Co-authored-by: Julien Chaumond <chaumond@gmail.com>
---
 model_cards/LorenzoDeMattei/GePpeTto.md | 133 ++++++++++++++++++++++++
 1 file changed, 133 insertions(+)
 create mode 100644 model_cards/LorenzoDeMattei/GePpeTto.md

diff --git a/model_cards/LorenzoDeMattei/GePpeTto.md b/model_cards/LorenzoDeMattei/GePpeTto.md
new file mode 100644
index 0000000000..cdffed246c
--- /dev/null
+++ b/model_cards/LorenzoDeMattei/GePpeTto.md
@@ -0,0 +1,133 @@
+---
+language: italian
+---
+
+# GePpeTto GPT2 Model 🇮🇹
+
+Pretrained GPT2 117M model for Italian.
+
+You can find further details in the paper:
+
+Lorenzo De Mattei, Michele Cafagna, Felice Dell’Orletta, Malvina Nissim, Marco Guerini "GePpeTto Carves Italian into a Language Model", arXiv preprint. Pdf available at: https://arxiv.org/abs/2004.14253
+
+## Pretraining Corpus
+
+The pretraining set comprises two main sources. The first one is a dump of Italian Wikipedia (November 2019), 
+consisting of 2.8GB of text. The second one is the ItWac corpus (Baroni et al., 2009), which amounts to 11GB of web
+texts. This collection provides a mix of standard and less standard Italian, on a rather wide chronological span, 
+with older texts than the Wikipedia dump (the latter stretches only to the late 2000s).
+
+## Pretraining details
+
+This model was trained using GPT2's Hugging Face implemenation on 4 NVIDIA Tesla T4 GPU for 620k steps.
+
+Training parameters:
+
+- GPT-2 small configuration
+- vocabulary size: 30k
+- Batch size: 32
+- Block size: 100
+- Adam Optimizer
+- Initial learning rate: 5e-5
+- Warm up steps: 10k
+
+## Perplexity scores
+
+| Domain | Perplexity |
+|---|---|
+| Wikipedia | 26.1052 |
+| ItWac | 30.3965 |
+| Legal | 37.2197 |
+| News | 45.3859 |
+| Social Media | 84.6408 |
+
+For further details, qualitative analysis and human evaluation check out: https://arxiv.org/abs/2004.14253
+
+## Load Pretrained Model
+
+You can use this model by installing Huggingface library `transformers`. And you can use it directly by initializing it like this:  
+
+```python
+from transformers import GPT2Tokenizer, GPT2Model
+
+model = GPT2Model.from_pretrained('LorenzoDeMattei/GePpeTto')

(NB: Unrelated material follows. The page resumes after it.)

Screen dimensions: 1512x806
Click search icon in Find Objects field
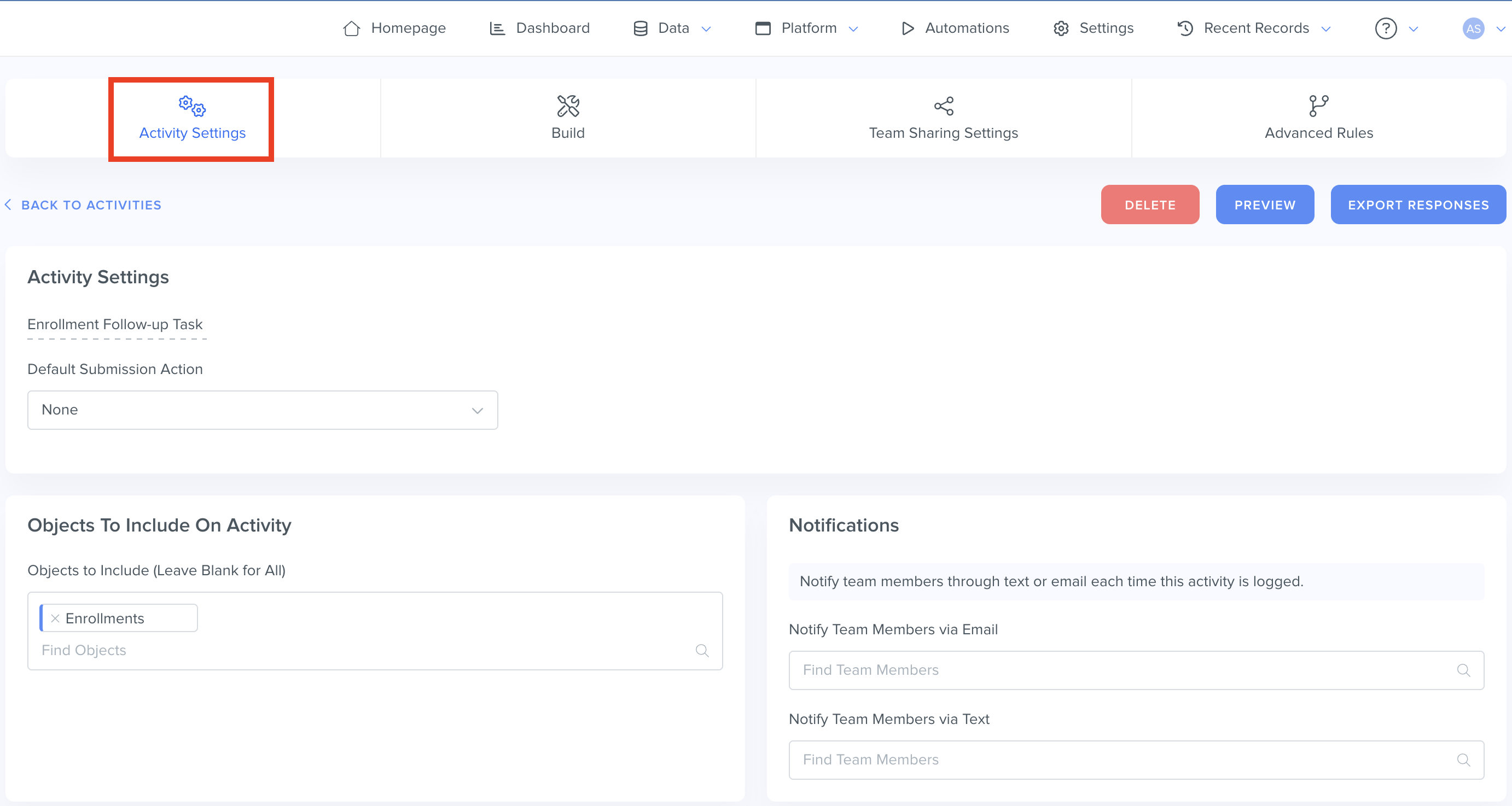(702, 650)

+tokenizer = GPT2Tokenizer.from_pretrained(
+    'LorenzoDeMattei/GePpeTto',
+)
+```
+
+## Example using GPT2LMHeadModel
+
+```python
+from transformers import GPT2Tokenizer, GPT2LMHeadModel
+
+tokenizer = GPT2Tokenizer.from_pretrained('LorenzoDeMattei/GePpeTto')
+model = GPT2LMHeadModel.from_pretrained(
+    'LorenzoDeMattei/GePpeTto', pad_token_id = tokenizer.eos_token_id
+)
+
+input_ids = tokenizer.encode(
+    'Wikipedia Geppetto', return_tensors = 'pt'
+)
+sample_outputs = model.generate(
+    input_ids,
+    do_sample = True,
+    max_length = 50,
+    top_k = 50,
+    top_p = 0.95,
+    num_return_sequences = 3,
+)
+
+print('Output:\n' + 100 * '-')
+for i, sample_output in enumerate(sample_outputs):
+    print(
+        '{}: {}'.format(
+            i, tokenizer.decode(sample_output, skip_special_tokens = True)
+        )
+    )
+```
+
+Output is,
+
+```text
+Output:
+----------------------------------------------------------------------------------------------------
+0: Wikipedia Geppetto
+
+Geppetto è una città degli Stati Uniti d'America, situata nello Stato dell'Iowa, nella Contea di Greene.
+
+Wikipedia The Sax
+
+The Sax è il primo album discografico
+2: Wikipedia Geppetto/Passione
+
+Geppetto è il primo album in studio dei Saturday Night Live, pubblicato dalla Iron Maiden nel 1974.
+
+L'album è un lavoro di debutto che lo porta a definire
+3: Wikipedia Geppetto
+
+Geppetto ("Fenëvëv" in calabrese) è un comune italiano di abitanti della regione Calabria.
+
+Zona di particolare pregio storico-artistico, paesaggistico, storico-artistico,
+```
+
+## Citation
+
+Please use the following bibtex entry:
+
+```
+@misc{mattei2020geppetto,
+    title={GePpeTto Carves Italian into a Language Model},
+    author={Lorenzo De Mattei and Michele Cafagna and Felice Dell'Orletta and Malvina Nissim and Marco Guerini},
+    year={2020},
+    eprint={2004.14253},
+    archivePrefix={arXiv},
+    primaryClass={cs.CL}
+}
+```
+
+## References
+
+Marco Baroni, Silvia Bernardini, Adriano Ferraresi,
+and Eros Zanchetta. 2009. The WaCky wide web: a
+collection of very large linguistically processed webcrawled corpora. Language resources and evaluation, 43(3):209–226.